Au cours des siècles qui ont suivi, les rabbins ont élaboré un système religieux dans lequel le Temple était remplacé par la synagogue et le foyer familial. Deux entités ont été investies de l’autorité pour remplacer le sacerdoce de l ’ancien temps : les rabbins et les parents. Deux liturgies parallèles et complémentaires sont venues se substituer aux sacrifices : le culte des lèvres à la synagogue et l’enseignement et la prière à la maison. La pratique religieuse domestique n’est pas marginale dans l’existence des juifs, elle en est une composante essentielle : sans elle, la vie liturgique juive n’est pas complète.
Le rite central de la Pâque, l’une des plus importantes fêtes juives, ne se déroule pas à la synagogue. Il donne lieu à une belle célébration liturgique autour de la table familiale. Le père la préside ; il est assisté de la mère qui aide les participants, membres de la famille et amis, à suivre les étapes successives et évocatrices d’une liturgie appelée « haggada » (le mot signifie « récit »), qui rappelle comment Israël a été sauvé de son esclavage en Égypte et souligne la présence ininterrompue de Dieu auprès de toutes les générations.
La liturgie commence par les questions que pose le plus jeune membre de la famille au sujet de la fête et des coutumes qui l’accompagnent et les réponses sont données au cours de la longue célébration qui suit. J’ai des souvenirs précis du temps où j’étais le plus jeune à table, debout sur ma chaise, captant subitement l’attention de tous. Dans l’hébreu que j’avais appris à l’école, je prononçais lentement et clairement les quatre questions, parfaitement conscient que le déroulement de toute la liturgie dépendait de ma formulation correcte de ces questions. « Pourquoi cette nuit est-elle différente de toutes les autres nuits ? » Comme j’ai été jaloux lorsque, quelques années plus tard, mon jeune frère, ayant grandi, a joué le rôle ! Je me rappelle la fierté qui irradiait le visage de mon père tandis qu’il attendait le moment de répondre aux questions de son fils.
La pratique de deux liturgies parallèles et complémentaires se répète tous les samedis. Avant de partir pour la synagogue, où la reine du sabbat est accueillie et amenée au milieu de l’assemblée, la mère de famille, souvent accompagnée de ses filles, allume les bougies qui marquent le début du jour saint. Quand la famille revient de la synagogue, le foyer redevient le siège d’une liturgie autour de la table, au cours de laquelle sont bénis le pain et le vin spéciaux du sabbat, puis on prend le repas avant de rendre grâce par de joyeux hymnes de louange.
La célébration de la liturgie dans les foyers juifs avec le père pour célébrant et la pleine participation des enfants, et la reconnaissance de la maison comme lieu sacré peuvent nous donner matière à réflexion, à nous catholiques.
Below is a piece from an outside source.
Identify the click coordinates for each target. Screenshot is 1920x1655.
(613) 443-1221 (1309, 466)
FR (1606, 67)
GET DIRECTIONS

Beaucoup expriment le désir de retrouver leur église et l’espace sacré qu’elle offre et, bien sûr, ont une grande soif des sacrements qui nous fortifient et nous renouvellent. Ce désir est déjà une participation aux sacrements quand ceux-ci ne peuvent pas être célébrés comme il se doit. Mais il faut nous inspirer de l’exemple de nos voisins juifs et repenser la place de la maison dans notre vie spirituelle. Au commencement du christianisme, et l’église et la maison avaient un rôle central. Les croyants se réunissaient au Temple et dans leurs maisons pour célébrer la liturgie. « Ils étaient chaque jour tous ensemble assidus au Temple, ils rompaient le pain dans les maisons et prenaient leur nourriture avec joie et simplicité de cœur » (Actes 2, 46). »
David Neuhaus, The Tablet, 18.04.2020
David Neuhaus, sj, Supérieur des Jésuites en Terre Sainte, a été Vicaire patriarcal des catholiques d’expression hébraïque du Patriarcat latin de Jérusalem de 2009 à 2017.